GMC

Where to start. So much is happening. Yesterday Israeli Prime Minister Binyamin Netanyahu was pressured by President Obama to commit national suicide by giving Hamas the Wes Bank, the UN announced former President Clinton would be named UN ambassador to Haiti, and today General Motors announced that as part of its bankruptcy plan it would sell the profitable parts of the company to the Federal Government. The taxpayers of the United States will now be expected to kick in to keep the UAW on the job.

 

General Motors got big by acquiring other automobile companies, companies founded by guys like David Buick, Walter Olds, Louis Chevrolet and Chief Pontiac of the Ottawa nation. General Motors once built cars, lots of cars, but today General Motors is not an automobile company at all, but the largest private distributor of health care in the world. General Motors has 90,000 employees and 800,000 retirees, whose pensions and health care costs are paid by GM. Every penny of the taxpayer bailout money paid to General Motors by the Obama administration has gone not to GM, but to the UAW. The Obama administration will very soon own General Motors.

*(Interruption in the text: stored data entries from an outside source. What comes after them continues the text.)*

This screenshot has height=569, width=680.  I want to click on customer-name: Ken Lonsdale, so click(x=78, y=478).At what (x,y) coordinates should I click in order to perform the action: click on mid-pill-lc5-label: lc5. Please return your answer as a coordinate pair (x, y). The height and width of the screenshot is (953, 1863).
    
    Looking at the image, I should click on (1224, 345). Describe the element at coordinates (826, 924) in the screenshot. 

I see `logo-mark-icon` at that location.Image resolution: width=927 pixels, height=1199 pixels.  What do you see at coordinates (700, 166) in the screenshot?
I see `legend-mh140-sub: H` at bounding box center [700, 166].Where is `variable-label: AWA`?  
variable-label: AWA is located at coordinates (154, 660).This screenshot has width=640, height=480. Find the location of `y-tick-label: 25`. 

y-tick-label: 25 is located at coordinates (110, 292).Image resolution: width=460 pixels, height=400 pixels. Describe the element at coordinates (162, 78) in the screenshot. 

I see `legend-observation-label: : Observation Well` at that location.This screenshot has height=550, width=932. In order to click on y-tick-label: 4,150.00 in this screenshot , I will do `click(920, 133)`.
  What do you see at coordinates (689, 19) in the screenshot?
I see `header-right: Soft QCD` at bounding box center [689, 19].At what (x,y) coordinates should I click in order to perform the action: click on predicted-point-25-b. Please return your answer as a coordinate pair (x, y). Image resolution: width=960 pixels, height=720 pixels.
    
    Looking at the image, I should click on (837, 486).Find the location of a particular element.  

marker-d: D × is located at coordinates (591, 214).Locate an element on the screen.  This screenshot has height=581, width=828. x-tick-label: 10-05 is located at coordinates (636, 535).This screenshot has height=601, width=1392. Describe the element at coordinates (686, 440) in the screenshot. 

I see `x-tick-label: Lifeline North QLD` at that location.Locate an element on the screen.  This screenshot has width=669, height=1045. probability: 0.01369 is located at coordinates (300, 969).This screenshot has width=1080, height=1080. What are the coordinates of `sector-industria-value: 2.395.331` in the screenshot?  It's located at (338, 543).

The UAW already owns the Obama administration.

 

 

Now that GM means Government Made

We all feel so much better

To know best plans are being made

To add another letter

You see the guv’mint can’t exist

With acronyms a twosey

Three letters please, they do insist

And they’re not even choosy

GMA or GMZ

It really doesn’t matter

What counts is that it counts to three

That’s how they climb the ladder

You think a man with pride would take

A job with just two letters?

A laughingstock would him do make

With his G-15 betters

We need good men for jobs as large

As building cars like lemons

‘Less Barney Frank put him in charge

And then he’s building wemons

So GMC it is, your dough

Has bought it, it’s a wrap

And GMC now stands, you know

For just more Government Made Crap

 

With apologies to Thomas W. Crapper, inventor, who dreamed of immortality in the sanitary business, but the gods of immortality are sometimes cruelly playful.